● **WHAT THIS EXERCISE ASKS**:
1. In the thread on treating hydra with hydrogen peroxide, what dose per UK gallon was used in the second whole-tank treatment?
2. Pick up the thread on treating hydra with hydrogen peroxide right after its final sentence, and keep writing it.

● **EXCERPTED TEXT**:
I left it alone and went and made dinner at this point. After dinner, about 2 hours later, I came back and noticed not one single hydra had its tentacles out in the 'breeze' and all of them that remained attached to a surface were balled up tight. Dead? Meh, maybe? Stunned? Oh yeah. I'd guess about 25% of the original number of hydra were still stuck on something but the rest seem to have disappeared either into the *very awesome* Eheim prefilters I have installed or into the equally awesome Eheim skimmer. I dropped in a wafer for the shrimp to eat and they devoured it. Best I have seen this batch of shrimp eat ever. Went to bed at this point. Woke up and took a peek. Still roughly the same number of hydra attached to a surface, still none open, all balled up. No shrimp deaths, yet. None of the assassin snails appear to be dead either. Going to check parameters tonight for ammonia and whatnot. A tiny bit worried about the biofilter but it's probably just me. That Mark at Mark's Shrimp Tank really seems to know his stuff.

I am very optimistic on this course of action. I will keep up with this thread and post back as the treatment progresses. I am out of town all next week so I plan to do a 50% water change this weekend and, if I still see little balled up hydra, do another round of *FOOD GRADE* H2O2 treatment.

OH - the seed shrimp! So, apparently whatever brought in the hydra brought in the seed shrimp as well. I know they don't hurt anything and indicate good water quality, but I just don't want them in there. They look like little white fleas everywhere. Yuck. Apparently hydra will take care of them. So in letting my hydra get a little out of control, it seems to have helped with the seed shrimp. Where I saw 100's a few weeks back, in the last two days, I have seen not one. I doubt they got them all, probably hiding in the substrate somewhere waiting for the coast to clear, but one can hope! They seem to be VERY hard to get rid of so if they do come back, they may just be an unwelcome addition that I have to live with.


----------



## sumer (Feb 6, 2010)

Isn't it satisfying to watch them oxidize and wither away!
I wrote an article on this very topic and also recorded this on video- https://www.reef2rainforest.com/2015/09/11/silent-baby-fish-killers-freshwater-hydra/


----------



## en7jos (Jun 7, 2020)

Interesting write-up @dinokath, thanks.

I'm in a similar position with a hydra outbreak in my small RCS tank. Like you, I have a packet on No Planaria on the shelf as Plan B, but am hesitant to use it because of my snails. So trying to eradicate the hydra with peroxide, following on from the video posted by _Marks Shrimp Tanks_.

Really interested to know how you got on - can you post an update please @dinokath?

I did in initial 1.5ml / UK gallon treatment and was optimistic. Certainly did no harm, seemed less hydra about the next day, shrimp enjoyed the bubbles and it got rid of the green hair algae on my mosses. Great! But certainly didn't get rid of all the hydra. I've since tried a second whole tank treatment at about 2.0ml / UK gallon which also failed to get all the hydra.

(Dataset records)

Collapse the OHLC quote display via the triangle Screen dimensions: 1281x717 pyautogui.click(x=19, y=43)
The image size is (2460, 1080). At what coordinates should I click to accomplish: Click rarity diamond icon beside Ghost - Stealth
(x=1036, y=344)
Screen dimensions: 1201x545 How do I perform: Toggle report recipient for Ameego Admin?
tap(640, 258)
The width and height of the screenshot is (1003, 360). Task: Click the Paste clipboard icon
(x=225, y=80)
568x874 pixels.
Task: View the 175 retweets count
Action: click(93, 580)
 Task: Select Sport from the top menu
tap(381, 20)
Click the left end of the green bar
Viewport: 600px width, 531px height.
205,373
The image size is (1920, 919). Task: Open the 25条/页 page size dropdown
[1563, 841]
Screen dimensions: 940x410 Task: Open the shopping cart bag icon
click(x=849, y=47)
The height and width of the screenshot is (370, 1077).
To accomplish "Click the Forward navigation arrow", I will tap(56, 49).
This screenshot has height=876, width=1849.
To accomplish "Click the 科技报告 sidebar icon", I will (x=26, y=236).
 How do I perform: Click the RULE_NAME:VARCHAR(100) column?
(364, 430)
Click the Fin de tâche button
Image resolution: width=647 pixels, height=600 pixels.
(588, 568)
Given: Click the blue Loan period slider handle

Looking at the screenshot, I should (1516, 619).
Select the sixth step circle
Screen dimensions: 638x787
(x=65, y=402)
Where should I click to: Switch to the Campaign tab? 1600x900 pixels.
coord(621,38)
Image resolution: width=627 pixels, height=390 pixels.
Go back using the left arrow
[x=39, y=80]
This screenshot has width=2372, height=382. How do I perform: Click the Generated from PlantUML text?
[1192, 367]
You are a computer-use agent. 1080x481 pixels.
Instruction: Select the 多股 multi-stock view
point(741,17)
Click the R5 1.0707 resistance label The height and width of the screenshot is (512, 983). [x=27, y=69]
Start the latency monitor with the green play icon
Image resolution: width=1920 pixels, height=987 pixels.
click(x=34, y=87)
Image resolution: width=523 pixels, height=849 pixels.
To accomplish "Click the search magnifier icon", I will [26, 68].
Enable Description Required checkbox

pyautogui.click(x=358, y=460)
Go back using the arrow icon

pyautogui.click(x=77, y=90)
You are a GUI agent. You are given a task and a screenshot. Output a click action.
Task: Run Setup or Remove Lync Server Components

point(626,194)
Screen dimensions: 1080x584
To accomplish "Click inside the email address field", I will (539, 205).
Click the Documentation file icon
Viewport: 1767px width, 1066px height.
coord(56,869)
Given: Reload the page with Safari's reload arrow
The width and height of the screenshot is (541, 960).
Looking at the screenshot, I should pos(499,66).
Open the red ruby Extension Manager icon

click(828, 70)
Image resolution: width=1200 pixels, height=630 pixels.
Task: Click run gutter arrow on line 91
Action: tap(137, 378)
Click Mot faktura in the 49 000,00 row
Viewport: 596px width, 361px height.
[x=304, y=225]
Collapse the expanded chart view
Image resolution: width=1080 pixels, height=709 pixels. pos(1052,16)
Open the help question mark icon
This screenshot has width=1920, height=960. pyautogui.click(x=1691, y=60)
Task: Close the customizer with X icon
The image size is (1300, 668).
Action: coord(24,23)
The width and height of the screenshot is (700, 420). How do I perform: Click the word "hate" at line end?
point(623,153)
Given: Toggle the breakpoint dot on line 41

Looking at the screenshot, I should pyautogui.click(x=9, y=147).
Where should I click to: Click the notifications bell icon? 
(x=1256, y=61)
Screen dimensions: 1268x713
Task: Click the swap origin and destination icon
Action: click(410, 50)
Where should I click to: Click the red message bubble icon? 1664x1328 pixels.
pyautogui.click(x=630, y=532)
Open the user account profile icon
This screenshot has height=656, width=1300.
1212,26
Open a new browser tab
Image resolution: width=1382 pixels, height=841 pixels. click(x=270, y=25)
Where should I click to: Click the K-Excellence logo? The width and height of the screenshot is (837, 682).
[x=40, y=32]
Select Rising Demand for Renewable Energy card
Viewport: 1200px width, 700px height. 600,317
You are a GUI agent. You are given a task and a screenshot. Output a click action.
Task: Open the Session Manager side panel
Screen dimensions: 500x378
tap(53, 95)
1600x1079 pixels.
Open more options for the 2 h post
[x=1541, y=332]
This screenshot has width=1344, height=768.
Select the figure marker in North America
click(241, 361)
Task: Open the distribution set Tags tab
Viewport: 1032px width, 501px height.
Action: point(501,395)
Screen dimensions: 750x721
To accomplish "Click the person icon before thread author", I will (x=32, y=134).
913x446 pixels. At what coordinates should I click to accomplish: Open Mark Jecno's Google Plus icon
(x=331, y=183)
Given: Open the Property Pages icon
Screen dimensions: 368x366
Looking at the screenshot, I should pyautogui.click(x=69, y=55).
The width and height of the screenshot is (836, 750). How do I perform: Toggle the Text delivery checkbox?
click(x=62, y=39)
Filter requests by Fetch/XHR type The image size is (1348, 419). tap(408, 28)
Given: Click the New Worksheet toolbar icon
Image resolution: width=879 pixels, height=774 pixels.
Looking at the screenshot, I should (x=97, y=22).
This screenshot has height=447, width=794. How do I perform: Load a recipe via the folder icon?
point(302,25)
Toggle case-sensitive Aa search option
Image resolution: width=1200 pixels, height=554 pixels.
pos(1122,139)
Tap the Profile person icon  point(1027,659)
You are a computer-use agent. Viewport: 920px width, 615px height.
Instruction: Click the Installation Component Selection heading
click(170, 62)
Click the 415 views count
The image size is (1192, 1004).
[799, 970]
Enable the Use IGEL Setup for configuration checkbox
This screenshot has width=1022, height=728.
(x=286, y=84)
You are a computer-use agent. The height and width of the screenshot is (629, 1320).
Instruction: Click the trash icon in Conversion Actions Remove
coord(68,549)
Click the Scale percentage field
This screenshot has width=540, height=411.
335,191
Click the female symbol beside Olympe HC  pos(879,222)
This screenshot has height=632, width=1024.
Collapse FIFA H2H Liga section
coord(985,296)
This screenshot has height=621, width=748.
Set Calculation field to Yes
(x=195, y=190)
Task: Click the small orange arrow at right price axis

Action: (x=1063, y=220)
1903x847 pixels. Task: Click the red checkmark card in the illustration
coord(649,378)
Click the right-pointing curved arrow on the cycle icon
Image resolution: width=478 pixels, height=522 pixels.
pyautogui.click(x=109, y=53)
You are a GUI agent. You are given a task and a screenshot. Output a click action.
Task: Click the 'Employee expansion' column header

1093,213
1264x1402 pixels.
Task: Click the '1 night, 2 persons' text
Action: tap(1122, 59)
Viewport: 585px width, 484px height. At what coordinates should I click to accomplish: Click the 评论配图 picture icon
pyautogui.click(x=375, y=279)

● **TASK ANSWERS**:
1. About 2.0 ml per UK gallon.

2.
Now I'm spot treating individual hydra when I spot them using a syringe and blunted needle. Doing this pretty much every evening and certainly seem to have got rid of the bigger hydra. But the more I look, the more small (tiny!) hydra I'm spotting! The tank has Amazonia soil and, although I have few on the glass now, there are lots of little ones (less than 1 or 2mm long) hiding in any amongst the grains of the soil.

My own conclusion so far is that the treatment was generally good for the tank (doesn't seem to have caused any issue, and has cleared green hair algae from moss) and has probably reduced numbers of large hydra out in the open. However doing whole tank treatment doesn't get to those that are hiding within the substrate. I have a feeling that the moment I stop spot treating those that I can see, the numbers will just increase again. 

So I fear that hydrogen peroxide is a good control to reduce numbers, but is not a way to eliminate hydra completely.

Interested to hear anyone else's tips, experience, successes or fails please! (But please don't suggest using dewormer or fish as non-starter for the reasons OP already mentioned).
Unless anyone knows of a small shrimp fry friendly fish that devours hydra?....


----------



## dinokath (May 3, 2009)

Yeah I should have replied back on this one. I was pretty pissed off and after reading below you'll understand why. Plus been slammed at work with the whole COVID outbreak so the tank has kind of taken a backseat lately.

I was meticulous about the H2O2, weighing it instead of measuring it to ensure the right percentage went into the tank, double checking and then triple checking the calculations, etc. It worked, for the most part, in controlling the hydra. What it did do was kill the crap out of my cherry shrimp. I mean a dead, mass extinction type of event. Went from 100+ to less than 10. The amano's fared better, which kind of surprised me in the long run, and I only lost 3 of the 25. Oh, and the hydra were still there, albeit in VERY small numbers, but still there.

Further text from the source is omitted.